Copy the lines from the one containing "This screenshot has" up to and including the one containing "Looking at the", and leave the pictures out of your answer.

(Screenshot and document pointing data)
──────────

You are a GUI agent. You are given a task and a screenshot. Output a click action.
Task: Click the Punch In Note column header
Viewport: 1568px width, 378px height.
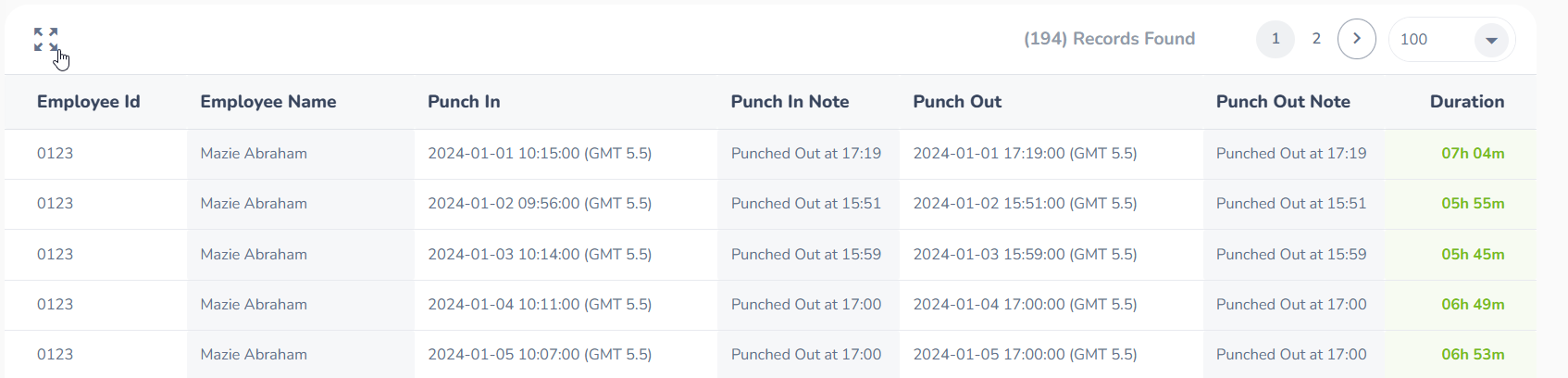790,102
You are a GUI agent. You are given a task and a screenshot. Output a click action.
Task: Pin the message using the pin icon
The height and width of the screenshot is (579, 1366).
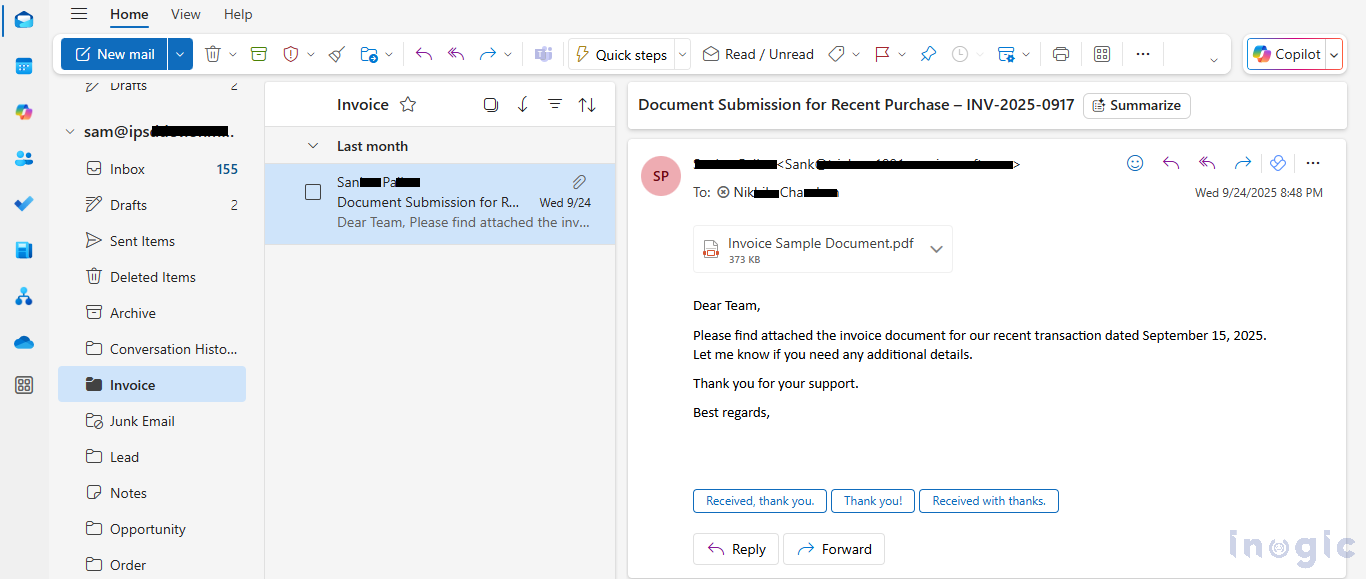pos(928,54)
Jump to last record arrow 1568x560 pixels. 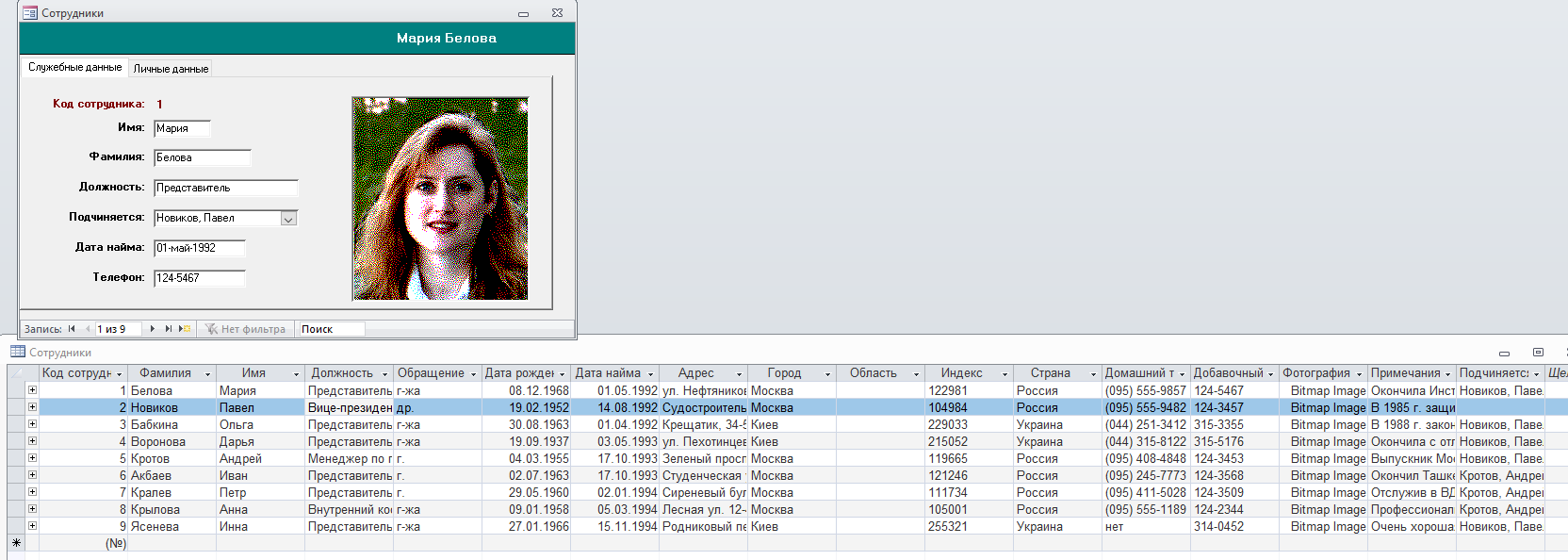coord(169,329)
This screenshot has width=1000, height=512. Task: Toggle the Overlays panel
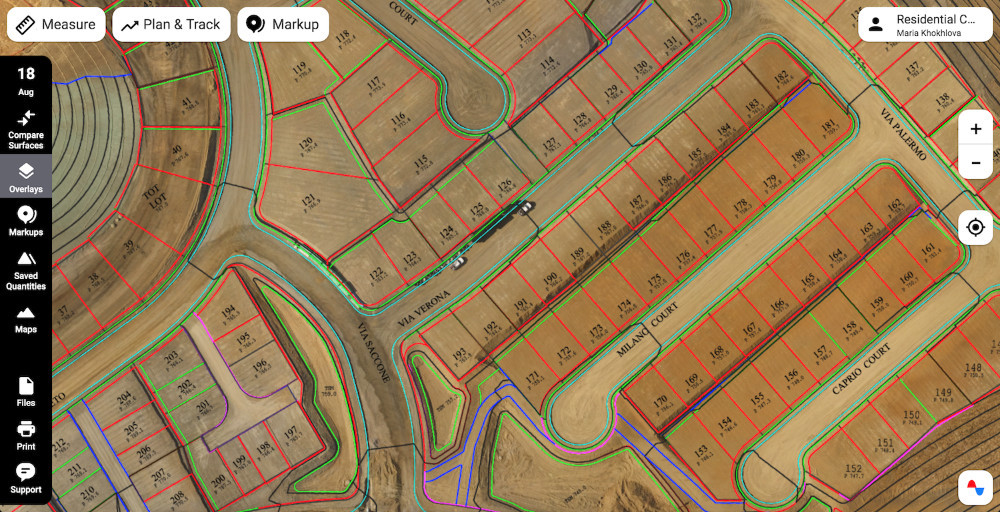[26, 178]
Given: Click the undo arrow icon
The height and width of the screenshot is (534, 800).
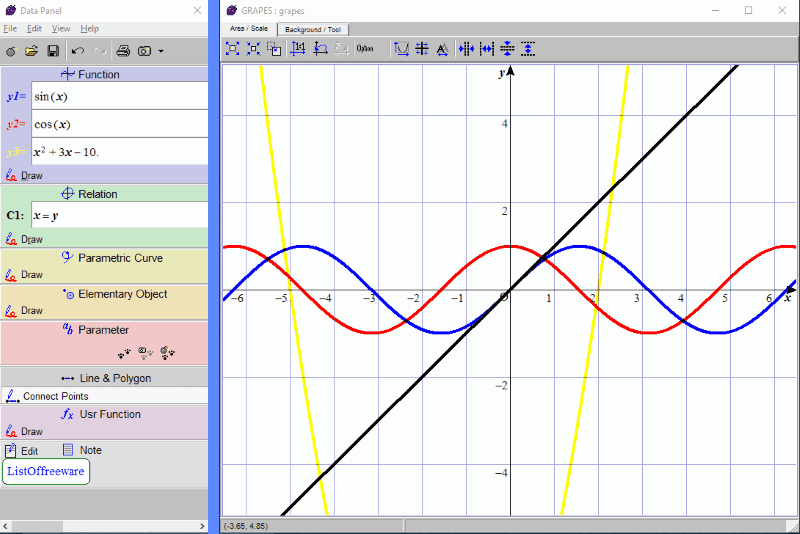Looking at the screenshot, I should point(78,50).
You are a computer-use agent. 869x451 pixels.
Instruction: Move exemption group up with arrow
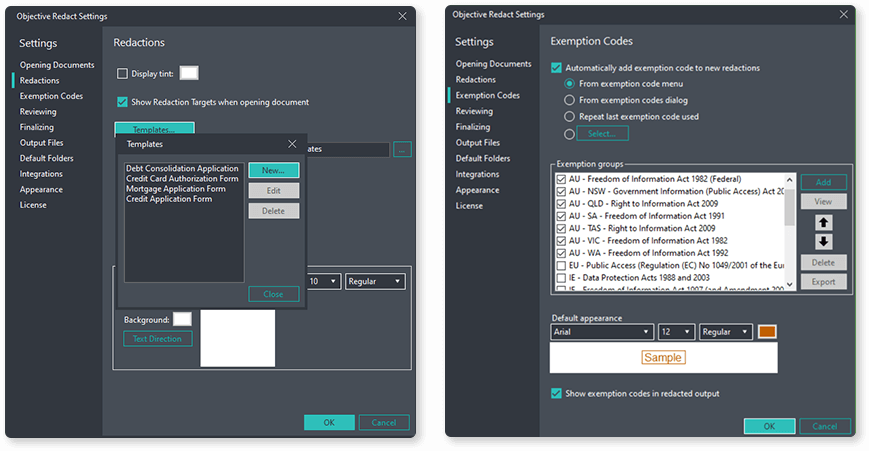pyautogui.click(x=824, y=223)
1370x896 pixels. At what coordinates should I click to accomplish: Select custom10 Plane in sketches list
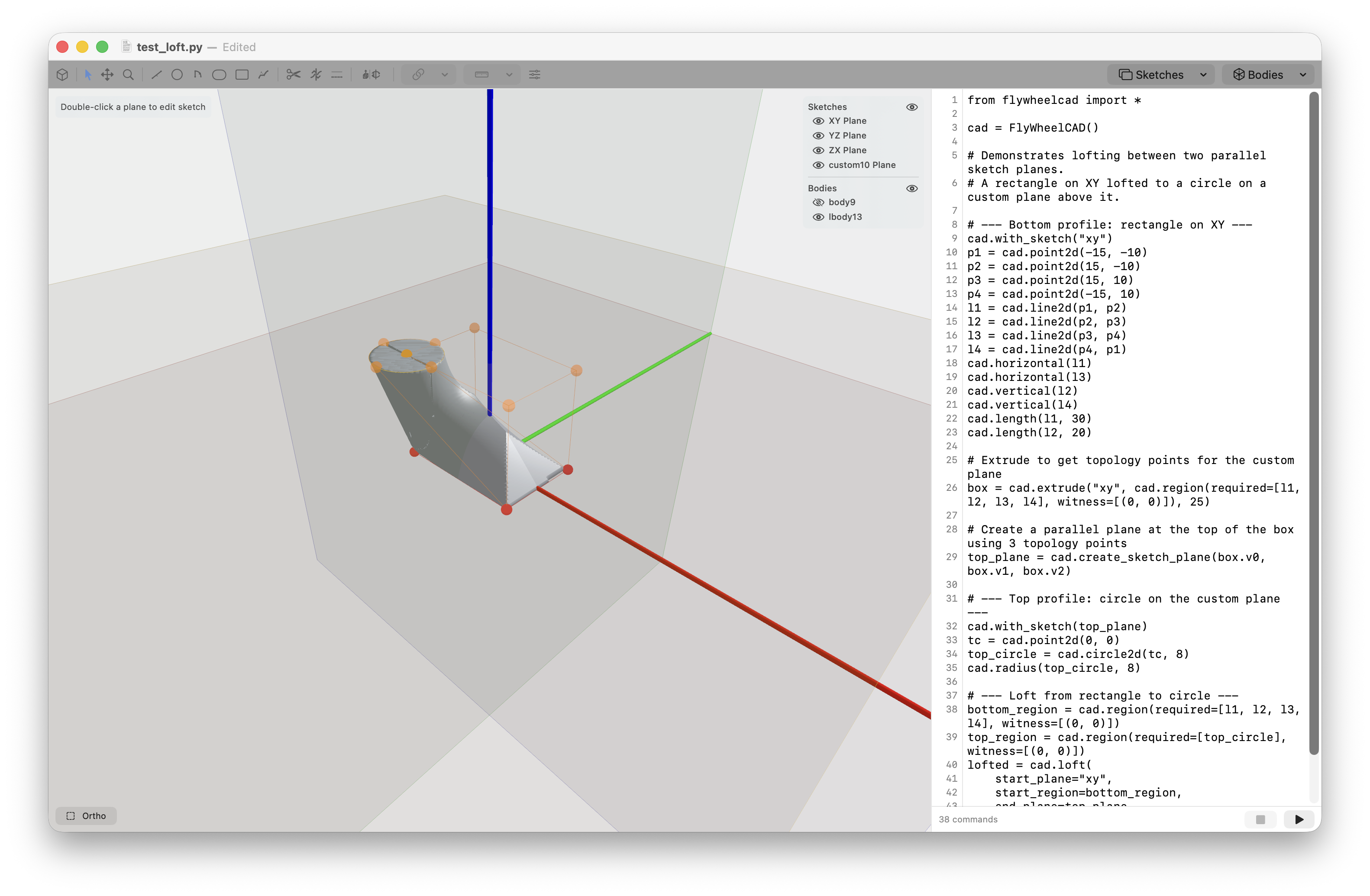point(862,165)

──────────

Answer to the task:
This screenshot has width=1000, height=512. Task: Toggle the Overlays panel
[26, 178]
Given: Click the undo arrow icon
The height and width of the screenshot is (534, 800).
Looking at the screenshot, I should point(78,50).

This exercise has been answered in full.